What the task asks |
Repeat the entries exactly as they appear.

[Stored items from a collection]
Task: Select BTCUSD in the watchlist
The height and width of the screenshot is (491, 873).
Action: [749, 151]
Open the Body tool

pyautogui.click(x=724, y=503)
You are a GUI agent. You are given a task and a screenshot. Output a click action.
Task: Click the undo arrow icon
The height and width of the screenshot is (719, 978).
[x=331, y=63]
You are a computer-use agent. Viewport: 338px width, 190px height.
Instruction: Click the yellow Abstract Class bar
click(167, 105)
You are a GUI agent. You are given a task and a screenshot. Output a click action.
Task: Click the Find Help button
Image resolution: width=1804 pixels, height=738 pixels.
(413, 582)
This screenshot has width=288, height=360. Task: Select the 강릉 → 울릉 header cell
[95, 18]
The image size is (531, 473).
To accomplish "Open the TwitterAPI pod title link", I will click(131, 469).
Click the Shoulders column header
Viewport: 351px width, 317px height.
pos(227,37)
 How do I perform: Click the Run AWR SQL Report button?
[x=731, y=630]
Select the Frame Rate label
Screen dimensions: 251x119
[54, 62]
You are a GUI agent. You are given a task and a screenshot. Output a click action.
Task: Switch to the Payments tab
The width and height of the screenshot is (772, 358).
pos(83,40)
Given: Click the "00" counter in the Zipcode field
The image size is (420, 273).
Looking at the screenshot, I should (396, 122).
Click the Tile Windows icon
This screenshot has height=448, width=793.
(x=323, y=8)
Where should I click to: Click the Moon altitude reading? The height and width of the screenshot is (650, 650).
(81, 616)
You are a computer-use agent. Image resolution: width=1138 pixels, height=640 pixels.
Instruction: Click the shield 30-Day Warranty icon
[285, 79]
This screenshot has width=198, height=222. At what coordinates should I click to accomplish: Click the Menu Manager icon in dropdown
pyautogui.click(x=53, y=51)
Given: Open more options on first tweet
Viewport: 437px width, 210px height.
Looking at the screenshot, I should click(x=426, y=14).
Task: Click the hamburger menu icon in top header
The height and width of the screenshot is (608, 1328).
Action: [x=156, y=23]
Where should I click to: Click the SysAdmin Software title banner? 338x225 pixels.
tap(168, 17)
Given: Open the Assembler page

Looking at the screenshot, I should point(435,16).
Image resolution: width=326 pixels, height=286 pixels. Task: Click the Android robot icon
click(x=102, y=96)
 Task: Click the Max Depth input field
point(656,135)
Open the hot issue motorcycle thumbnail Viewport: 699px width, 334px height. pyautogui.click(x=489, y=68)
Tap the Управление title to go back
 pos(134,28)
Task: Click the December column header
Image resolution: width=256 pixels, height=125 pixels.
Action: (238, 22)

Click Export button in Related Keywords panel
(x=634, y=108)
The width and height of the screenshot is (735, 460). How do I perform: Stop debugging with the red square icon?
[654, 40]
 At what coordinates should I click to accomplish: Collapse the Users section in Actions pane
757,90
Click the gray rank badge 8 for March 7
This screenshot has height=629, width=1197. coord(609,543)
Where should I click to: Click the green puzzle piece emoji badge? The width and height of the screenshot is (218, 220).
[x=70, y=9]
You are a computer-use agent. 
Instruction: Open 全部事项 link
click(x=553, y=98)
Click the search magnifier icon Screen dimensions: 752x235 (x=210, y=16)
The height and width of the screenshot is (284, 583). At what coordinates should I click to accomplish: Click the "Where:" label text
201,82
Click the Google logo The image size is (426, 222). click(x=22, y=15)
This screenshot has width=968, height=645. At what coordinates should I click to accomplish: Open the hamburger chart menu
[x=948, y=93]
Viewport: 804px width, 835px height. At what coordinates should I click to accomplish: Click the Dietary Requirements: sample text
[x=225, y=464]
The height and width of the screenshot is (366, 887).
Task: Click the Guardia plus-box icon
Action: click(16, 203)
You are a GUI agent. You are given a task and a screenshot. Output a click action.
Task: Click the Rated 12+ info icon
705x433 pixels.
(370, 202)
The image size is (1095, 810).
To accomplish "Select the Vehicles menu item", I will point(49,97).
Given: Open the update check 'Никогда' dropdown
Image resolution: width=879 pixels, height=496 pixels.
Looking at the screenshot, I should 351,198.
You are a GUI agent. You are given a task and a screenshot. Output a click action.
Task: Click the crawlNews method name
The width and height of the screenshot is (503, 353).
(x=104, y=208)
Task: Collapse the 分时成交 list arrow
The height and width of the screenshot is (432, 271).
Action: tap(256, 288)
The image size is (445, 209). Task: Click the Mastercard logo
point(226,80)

Reply |
Task: Select BTCUSD in the watchlist
The height and width of the screenshot is (491, 873).
Action: [749, 151]
Open the Body tool

pyautogui.click(x=724, y=503)
You are a GUI agent. You are given a task and a screenshot. Output a click action.
Task: Click the undo arrow icon
The height and width of the screenshot is (719, 978).
[x=331, y=63]
You are a computer-use agent. Viewport: 338px width, 190px height.
Instruction: Click the yellow Abstract Class bar
click(167, 105)
You are a GUI agent. You are given a task and a screenshot. Output a click action.
Task: Click the Find Help button
Image resolution: width=1804 pixels, height=738 pixels.
(413, 582)
This screenshot has width=288, height=360. Task: Select the 강릉 → 울릉 header cell
[95, 18]
The image size is (531, 473).
To accomplish "Open the TwitterAPI pod title link", I will click(131, 469).
Click the Shoulders column header
Viewport: 351px width, 317px height.
pos(227,37)
 How do I perform: Click the Run AWR SQL Report button?
[x=731, y=630]
Select the Frame Rate label
Screen dimensions: 251x119
[54, 62]
You are a GUI agent. You are given a task and a screenshot. Output a click action.
Task: Switch to the Payments tab
The width and height of the screenshot is (772, 358).
pos(83,40)
Given: Click the "00" counter in the Zipcode field
The image size is (420, 273).
Looking at the screenshot, I should (396, 122).
Click the Tile Windows icon
This screenshot has height=448, width=793.
(x=323, y=8)
Where should I click to: Click the Moon altitude reading? The height and width of the screenshot is (650, 650).
(81, 616)
You are a computer-use agent. Image resolution: width=1138 pixels, height=640 pixels.
Instruction: Click the shield 30-Day Warranty icon
[285, 79]
This screenshot has width=198, height=222. At what coordinates should I click to accomplish: Click the Menu Manager icon in dropdown
pyautogui.click(x=53, y=51)
Given: Open more options on first tweet
Viewport: 437px width, 210px height.
Looking at the screenshot, I should click(x=426, y=14).
Task: Click the hamburger menu icon in top header
The height and width of the screenshot is (608, 1328).
Action: [x=156, y=23]
Where should I click to: Click the SysAdmin Software title banner? 338x225 pixels.
tap(168, 17)
Given: Open the Assembler page

Looking at the screenshot, I should point(435,16).
Image resolution: width=326 pixels, height=286 pixels. Task: Click the Android robot icon
click(x=102, y=96)
 Task: Click the Max Depth input field
point(656,135)
Open the hot issue motorcycle thumbnail Viewport: 699px width, 334px height. pyautogui.click(x=489, y=68)
Tap the Управление title to go back
 pos(134,28)
Task: Click the December column header
Image resolution: width=256 pixels, height=125 pixels.
Action: (238, 22)

Click Export button in Related Keywords panel
(x=634, y=108)
The width and height of the screenshot is (735, 460). How do I perform: Stop debugging with the red square icon?
[654, 40]
 At what coordinates should I click to accomplish: Collapse the Users section in Actions pane
757,90
Click the gray rank badge 8 for March 7
This screenshot has height=629, width=1197. coord(609,543)
Where should I click to: Click the green puzzle piece emoji badge? The width and height of the screenshot is (218, 220).
[x=70, y=9]
You are a computer-use agent. 
Instruction: Open 全部事项 link
click(x=553, y=98)
Click the search magnifier icon Screen dimensions: 752x235 (x=210, y=16)
The height and width of the screenshot is (284, 583). At what coordinates should I click to accomplish: Click the "Where:" label text
201,82
Click the Google logo The image size is (426, 222). click(x=22, y=15)
This screenshot has width=968, height=645. At what coordinates should I click to accomplish: Open the hamburger chart menu
[x=948, y=93]
Viewport: 804px width, 835px height. At what coordinates should I click to accomplish: Click the Dietary Requirements: sample text
[x=225, y=464]
The height and width of the screenshot is (366, 887).
Task: Click the Guardia plus-box icon
Action: click(16, 203)
You are a GUI agent. You are given a task and a screenshot. Output a click action.
Task: Click the Rated 12+ info icon
705x433 pixels.
(370, 202)
The image size is (1095, 810).
To accomplish "Select the Vehicles menu item", I will point(49,97).
Given: Open the update check 'Никогда' dropdown
Image resolution: width=879 pixels, height=496 pixels.
Looking at the screenshot, I should 351,198.
You are a GUI agent. You are given a task and a screenshot. Output a click action.
Task: Click the crawlNews method name
The width and height of the screenshot is (503, 353).
(x=104, y=208)
Task: Collapse the 分时成交 list arrow
The height and width of the screenshot is (432, 271).
Action: tap(256, 288)
The image size is (445, 209). Task: Click the Mastercard logo
point(226,80)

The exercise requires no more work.